Material for this task:
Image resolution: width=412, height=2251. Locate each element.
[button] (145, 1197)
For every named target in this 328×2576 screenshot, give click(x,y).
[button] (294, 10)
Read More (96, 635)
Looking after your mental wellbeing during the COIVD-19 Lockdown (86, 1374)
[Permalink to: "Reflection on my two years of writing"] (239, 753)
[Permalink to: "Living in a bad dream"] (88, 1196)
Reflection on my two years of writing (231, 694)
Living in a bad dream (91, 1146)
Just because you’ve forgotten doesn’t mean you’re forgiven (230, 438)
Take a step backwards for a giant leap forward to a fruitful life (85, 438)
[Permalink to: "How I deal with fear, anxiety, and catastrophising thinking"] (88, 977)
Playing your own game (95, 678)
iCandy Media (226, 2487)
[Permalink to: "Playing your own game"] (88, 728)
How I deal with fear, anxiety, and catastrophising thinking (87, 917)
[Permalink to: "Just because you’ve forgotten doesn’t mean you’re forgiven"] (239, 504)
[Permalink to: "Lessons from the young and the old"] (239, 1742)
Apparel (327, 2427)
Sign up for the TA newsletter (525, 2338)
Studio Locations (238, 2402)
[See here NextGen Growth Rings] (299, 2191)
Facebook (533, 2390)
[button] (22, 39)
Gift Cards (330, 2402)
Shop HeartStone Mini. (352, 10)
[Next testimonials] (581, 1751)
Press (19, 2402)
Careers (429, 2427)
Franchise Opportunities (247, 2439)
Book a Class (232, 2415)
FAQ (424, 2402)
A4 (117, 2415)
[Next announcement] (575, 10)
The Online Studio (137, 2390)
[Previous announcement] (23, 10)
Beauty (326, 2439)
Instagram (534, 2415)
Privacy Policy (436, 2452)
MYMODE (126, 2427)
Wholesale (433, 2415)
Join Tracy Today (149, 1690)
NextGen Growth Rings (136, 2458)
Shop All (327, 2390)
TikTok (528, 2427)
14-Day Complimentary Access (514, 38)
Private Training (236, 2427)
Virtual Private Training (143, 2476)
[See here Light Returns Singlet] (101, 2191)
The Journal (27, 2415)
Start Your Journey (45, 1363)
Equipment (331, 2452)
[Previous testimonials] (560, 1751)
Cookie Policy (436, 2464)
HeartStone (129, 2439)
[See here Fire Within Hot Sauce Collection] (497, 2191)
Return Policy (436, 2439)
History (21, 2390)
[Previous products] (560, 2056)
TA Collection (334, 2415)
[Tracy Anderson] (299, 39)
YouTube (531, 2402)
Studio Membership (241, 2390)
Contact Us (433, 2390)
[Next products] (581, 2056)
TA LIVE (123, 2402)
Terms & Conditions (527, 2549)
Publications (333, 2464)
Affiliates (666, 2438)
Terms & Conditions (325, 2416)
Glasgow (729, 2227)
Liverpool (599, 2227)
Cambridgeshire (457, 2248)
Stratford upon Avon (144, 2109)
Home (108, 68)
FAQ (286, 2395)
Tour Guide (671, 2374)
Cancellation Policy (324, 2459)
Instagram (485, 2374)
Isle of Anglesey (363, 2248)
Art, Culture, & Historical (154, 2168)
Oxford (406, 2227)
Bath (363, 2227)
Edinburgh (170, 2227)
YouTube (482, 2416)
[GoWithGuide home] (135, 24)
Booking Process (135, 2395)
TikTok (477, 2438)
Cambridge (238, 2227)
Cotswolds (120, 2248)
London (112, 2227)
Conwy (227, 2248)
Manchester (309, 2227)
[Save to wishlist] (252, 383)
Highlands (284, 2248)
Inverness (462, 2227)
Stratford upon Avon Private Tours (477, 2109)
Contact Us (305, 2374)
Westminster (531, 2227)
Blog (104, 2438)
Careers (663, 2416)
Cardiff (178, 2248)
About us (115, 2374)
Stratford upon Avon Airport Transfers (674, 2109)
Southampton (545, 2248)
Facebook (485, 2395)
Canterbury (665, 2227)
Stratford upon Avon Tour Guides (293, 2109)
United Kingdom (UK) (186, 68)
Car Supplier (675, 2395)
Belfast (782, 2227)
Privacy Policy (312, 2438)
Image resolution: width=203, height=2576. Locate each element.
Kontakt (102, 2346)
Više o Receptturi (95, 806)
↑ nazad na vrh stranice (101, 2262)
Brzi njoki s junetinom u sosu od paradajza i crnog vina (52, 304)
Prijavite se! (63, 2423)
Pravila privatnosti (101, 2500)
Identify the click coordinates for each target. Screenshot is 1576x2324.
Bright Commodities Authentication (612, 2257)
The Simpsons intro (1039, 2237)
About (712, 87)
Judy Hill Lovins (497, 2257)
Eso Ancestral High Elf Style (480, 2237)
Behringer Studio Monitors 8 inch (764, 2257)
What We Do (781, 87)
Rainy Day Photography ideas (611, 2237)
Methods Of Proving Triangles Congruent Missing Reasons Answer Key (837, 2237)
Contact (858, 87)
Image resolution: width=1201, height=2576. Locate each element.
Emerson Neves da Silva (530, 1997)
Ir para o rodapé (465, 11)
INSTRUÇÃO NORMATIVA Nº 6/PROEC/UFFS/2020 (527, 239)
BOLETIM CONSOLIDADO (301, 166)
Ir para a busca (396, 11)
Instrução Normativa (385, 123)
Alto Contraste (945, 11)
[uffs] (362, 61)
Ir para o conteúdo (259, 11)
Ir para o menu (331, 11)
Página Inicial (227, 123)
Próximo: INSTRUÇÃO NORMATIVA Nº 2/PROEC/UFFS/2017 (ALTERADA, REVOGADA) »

To do: Give a single number: the count of lines above that include the word "thinking".

Expected answer: 2